As you may (or may not) know, I am moving next week to a new house (yes, I do live in a house.....No seriously, I do!). Now, I have gone through so many moves* already that you might think it would be easy this time.....but it's not.
Now, as I go back through the old process, a certain thought has re-entered my head, and it throbs there uncontrollably. This is my thought:
Whoever invented the "art" of moving should be shot, and his lifeless body should maybe be hung on a tree in the town square.....upside down. No...I jest, upside down is a little excessive, and kind of grotesque (I mean, have you ever seen a dead man hanging upside down....not pretty...).
Anyway....(now that I've scared away whatever little audience I had....) what was my point in all of this? That the way moving is handled sucks....horridly. Now, once upon a time, all the moving was done by the people thast were moving, they packed, taped, moved, unpacked, broke and lost their own stuff. No help required (besides those friends and relitives you blackmailed into helping.). Now the peoblem with this is fairly obvious. It's alot of work! And alot of extra headache on top of everything else your dealing with just to get/buy/build the house you're moving into. Besides all the paperwork....
Now, there had to be a better way, and the moving gods disscussed possibilities. The answer they finally came up with, was the "Moving Company". Now, you might see the problem with this right away, but, obviously the moving gods didn't (they're not really the brightest of Roman deities--there was that one time....when they lost Zeus's lightning bolt....anyway....). The problem is this: Now, instead of you being the one to move/lose/break your stuff, someone else moves/loses/breaks your stuff (usually more then you would, too). Now, there is another, less realized problem here, but it is really quite obvious. The fact is, the movers are not you. Now, you might think this is fairly obvious, in fact, you're probably wondering if I know who I am right now...but my point is this, they label, box and pack things differently then you will. So, chances are, even IF nothing is broken/lost/guffawed on, you probably won't be able to find it whenyou get there. You'll be like "What is 'Bonus Plant Room'? I don't remember us having one of those...' and your nearest family member will be like 'I don't know, but it's got the Kitchen cutlery in it....'. So, you see the dilema.

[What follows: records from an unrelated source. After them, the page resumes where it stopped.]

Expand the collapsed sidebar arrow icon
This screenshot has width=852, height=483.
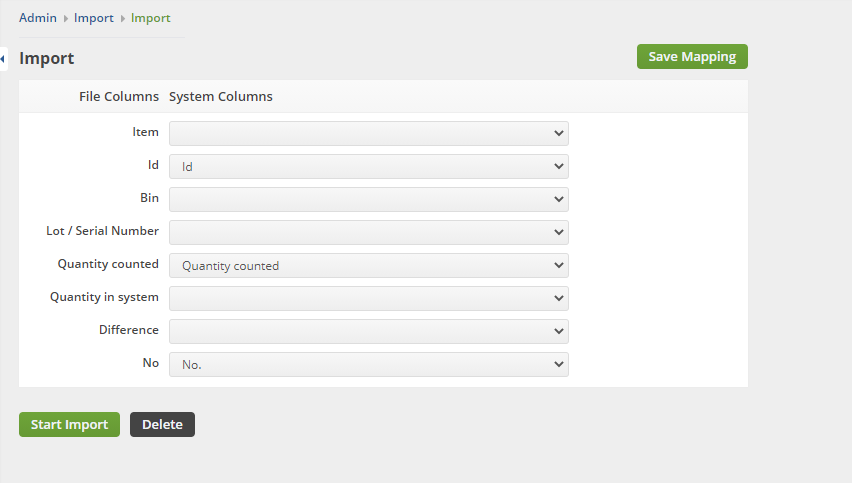(x=3, y=59)
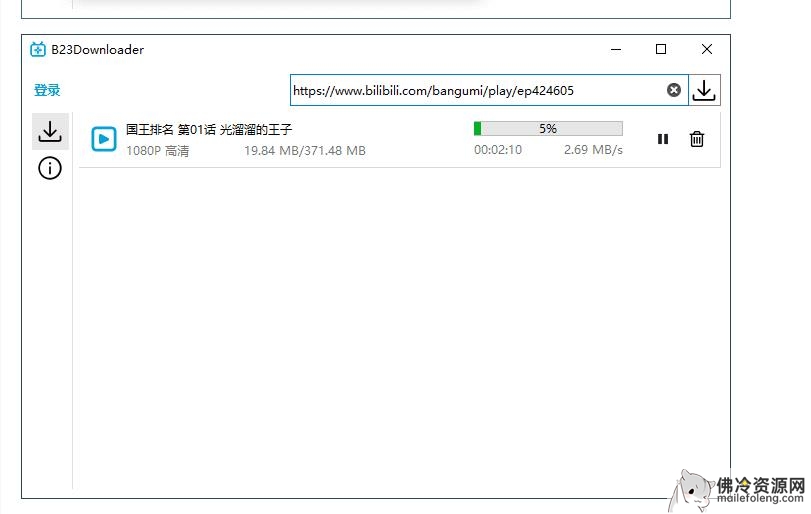The width and height of the screenshot is (811, 514).
Task: Click the 登录 login link
Action: tap(47, 90)
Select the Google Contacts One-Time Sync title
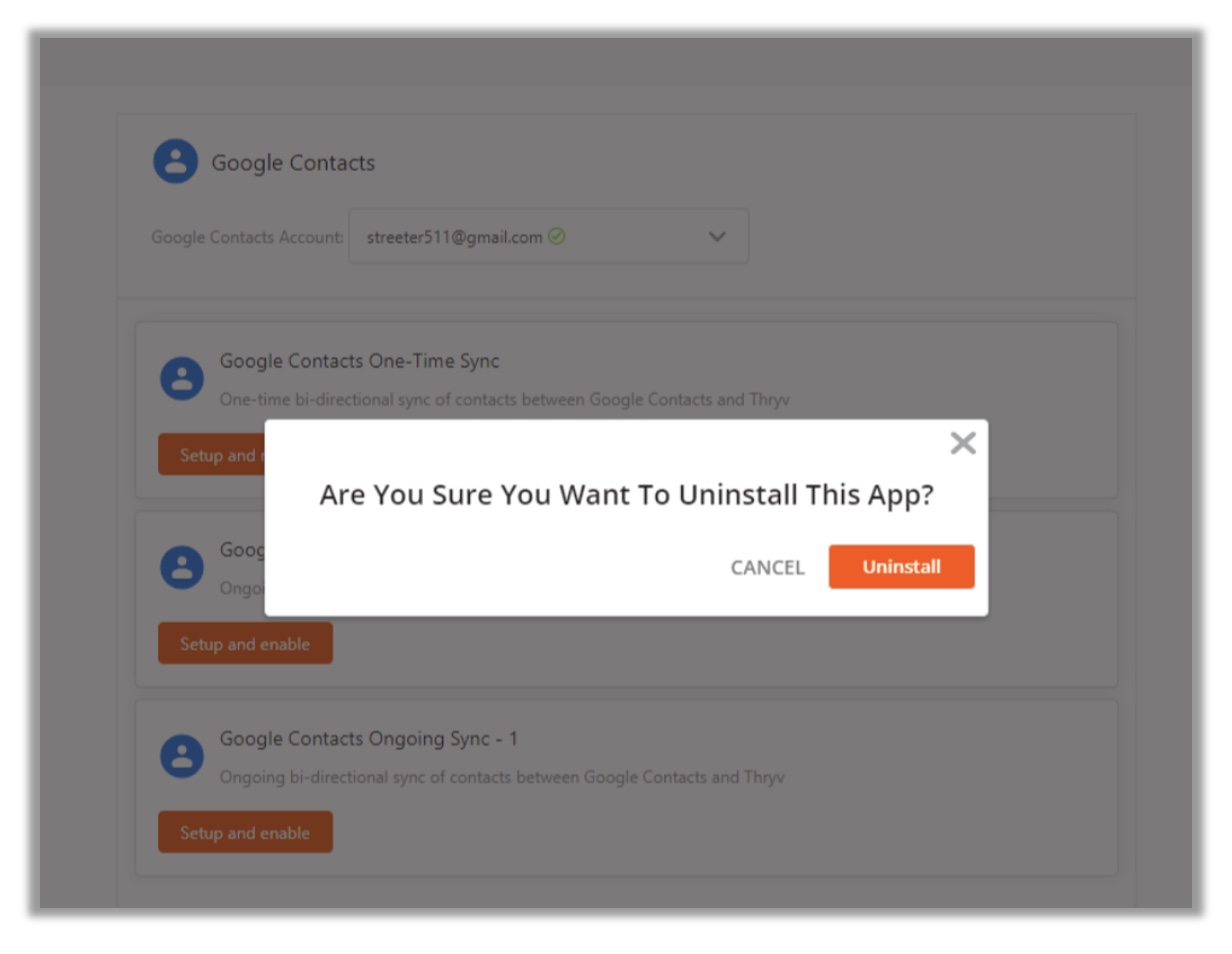Viewport: 1232px width, 954px height. tap(359, 361)
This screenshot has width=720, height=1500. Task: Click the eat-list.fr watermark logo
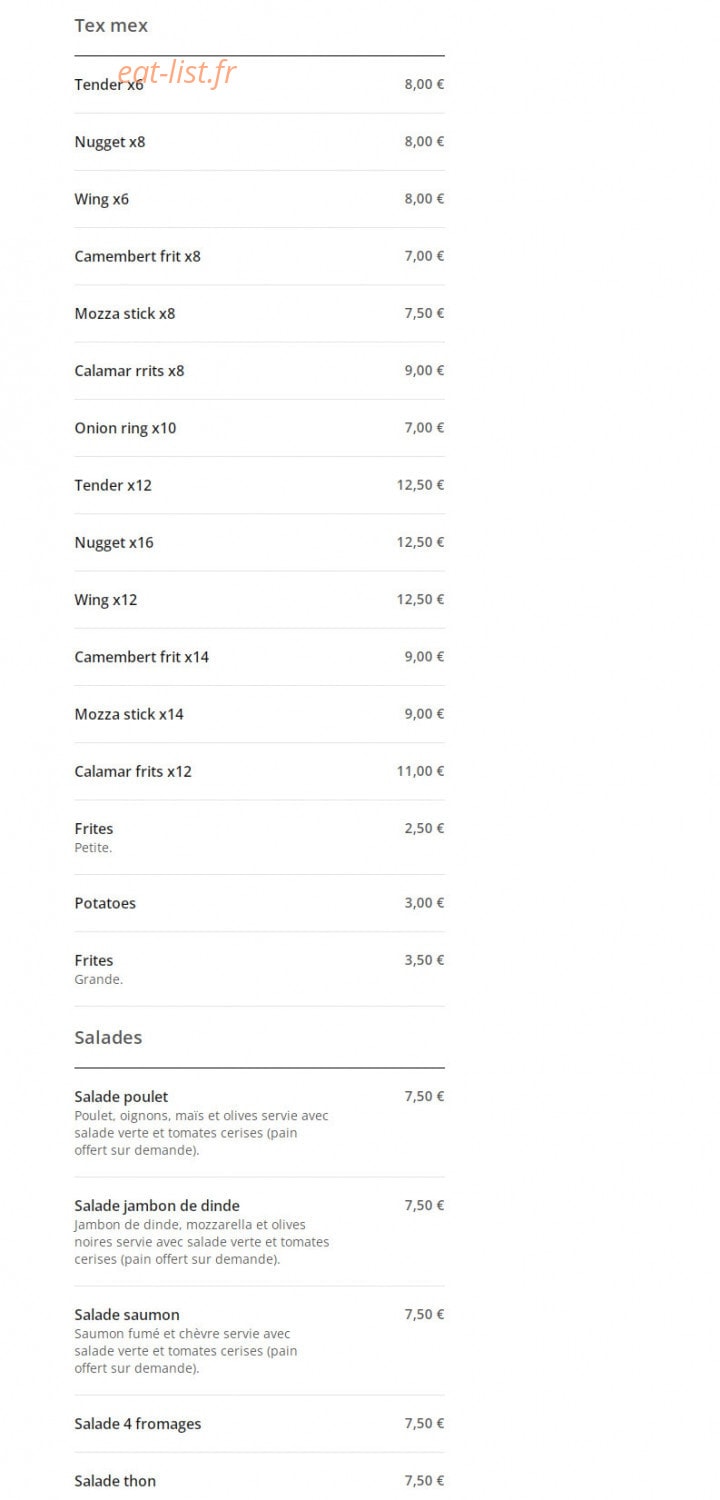pyautogui.click(x=177, y=72)
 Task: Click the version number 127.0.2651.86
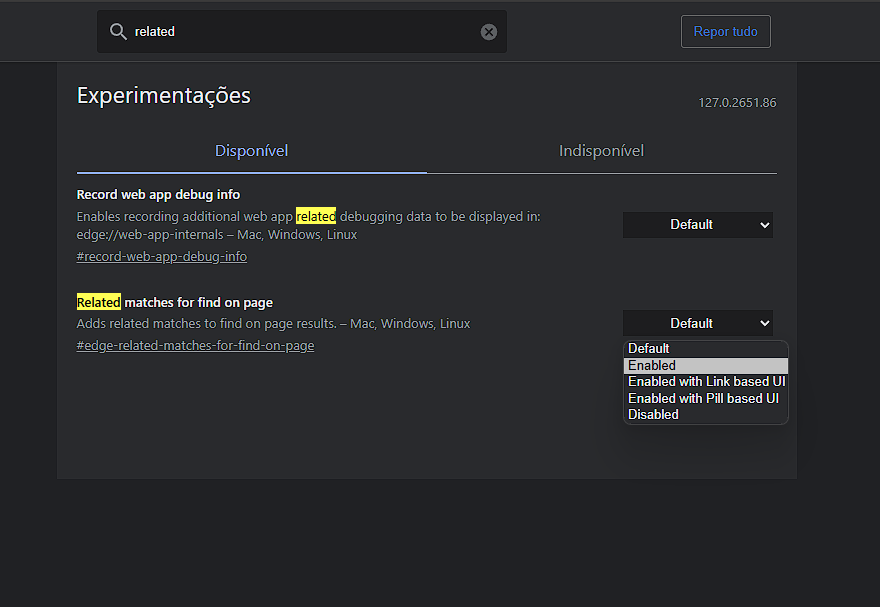point(737,103)
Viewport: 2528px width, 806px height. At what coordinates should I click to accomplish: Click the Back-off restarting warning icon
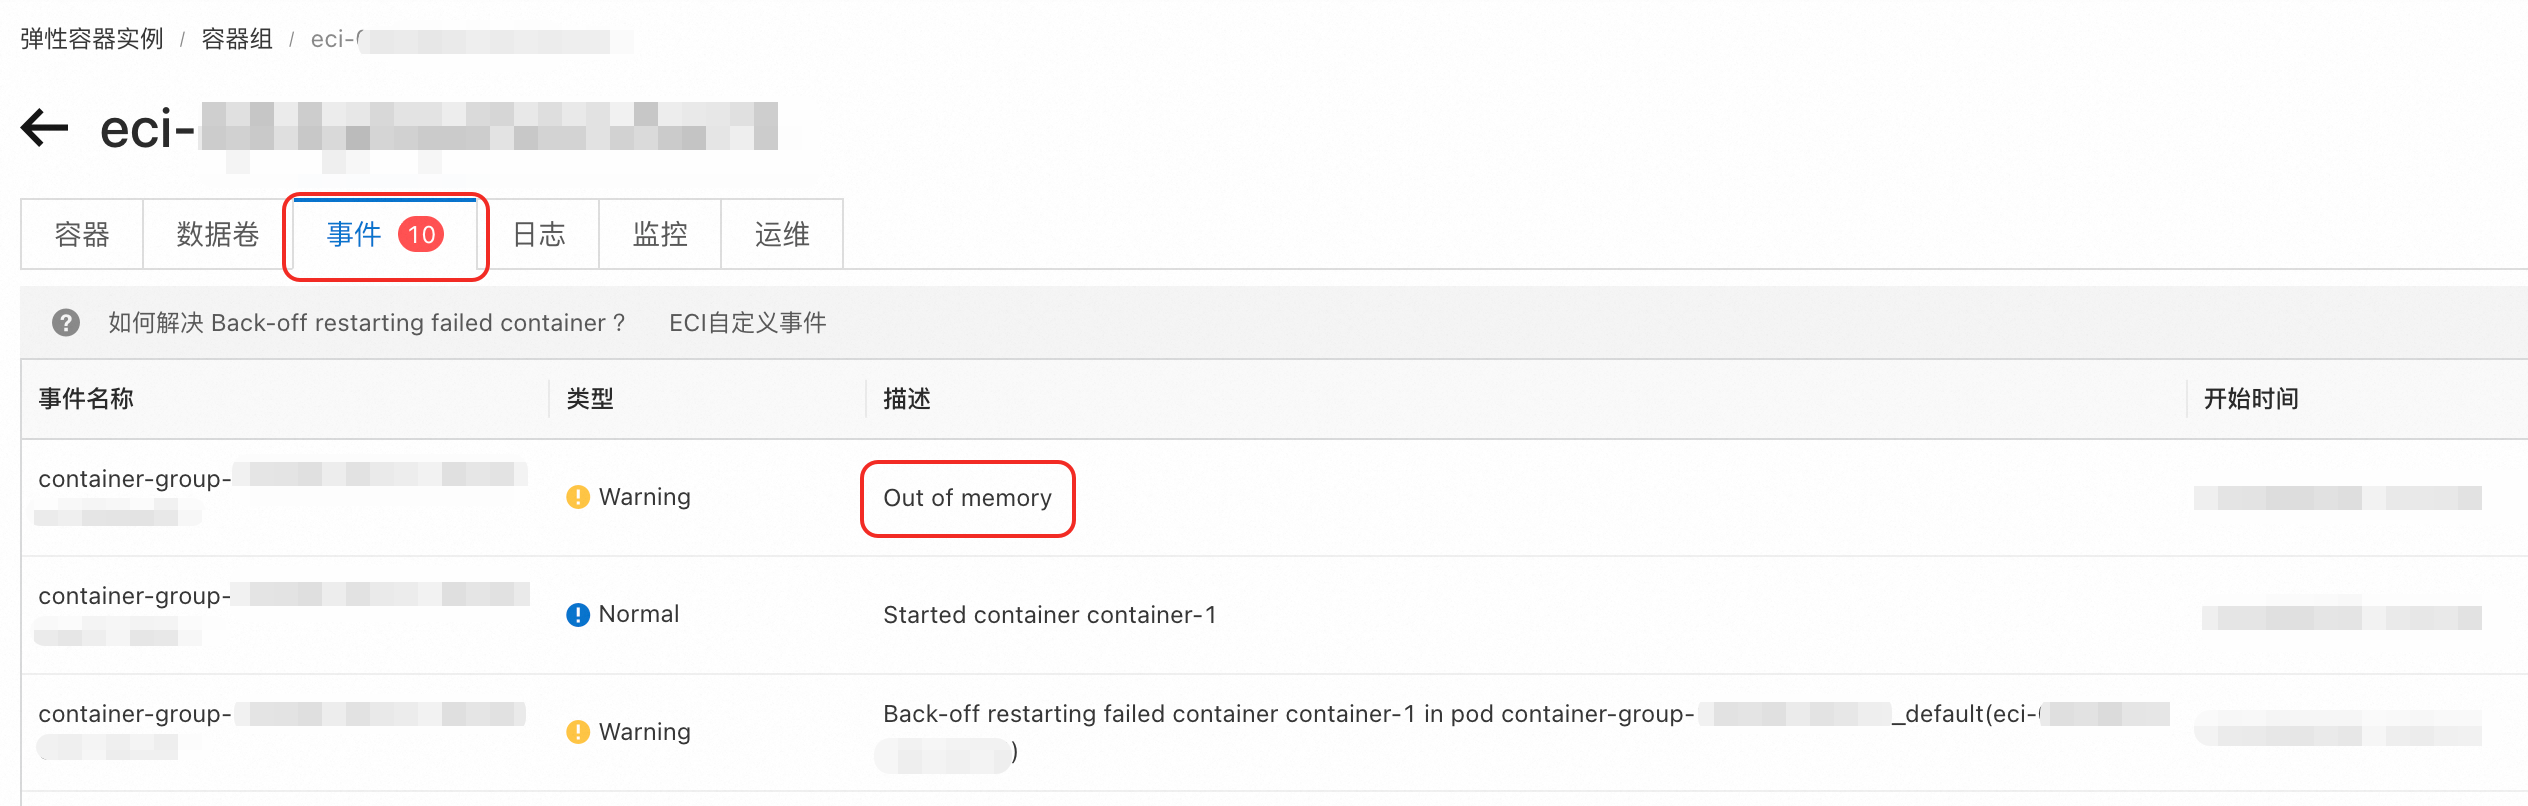coord(578,732)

Now, I have racked my brain, and I believe I've come up with a long term solution. tele-port-ation. That's right. T-el-epor-tat-ion....I mean, um, Teleportation.** ehem. Stop looking at me like that! Seriously, I think this could be the bomb, you know? It's like, you say where you want the furniture to go, and it goes, instantly!All we need, is to figure out how to get it to work...but, that can't be TOO hard....I mean, we have the atom bomb, how hard's a little worm-hole-thing got to be?! I give it ten years...anyway, until then, here's some moving tips to help you in your "Moving Blues" (it's kinda like Chicago Blues, but with a moving instead of a Chicago attatched). Enjoy:
http://interiordec.about.com/od/moving/a/org_movetips.htm
*This is my 16th move.....in 16 years of living....ugh.
**Teleportation is not designed for Carbon-based life forms of any kind. Gargling is not recommended. Do not use Teleportation if you are nursing, pregnant, or may become pregnant. Also, do not use Teleportation if you have any sort of toe-fungus, or wish to remain in the same basic geometric shape. Ask your mover if Teleportation is right for you today!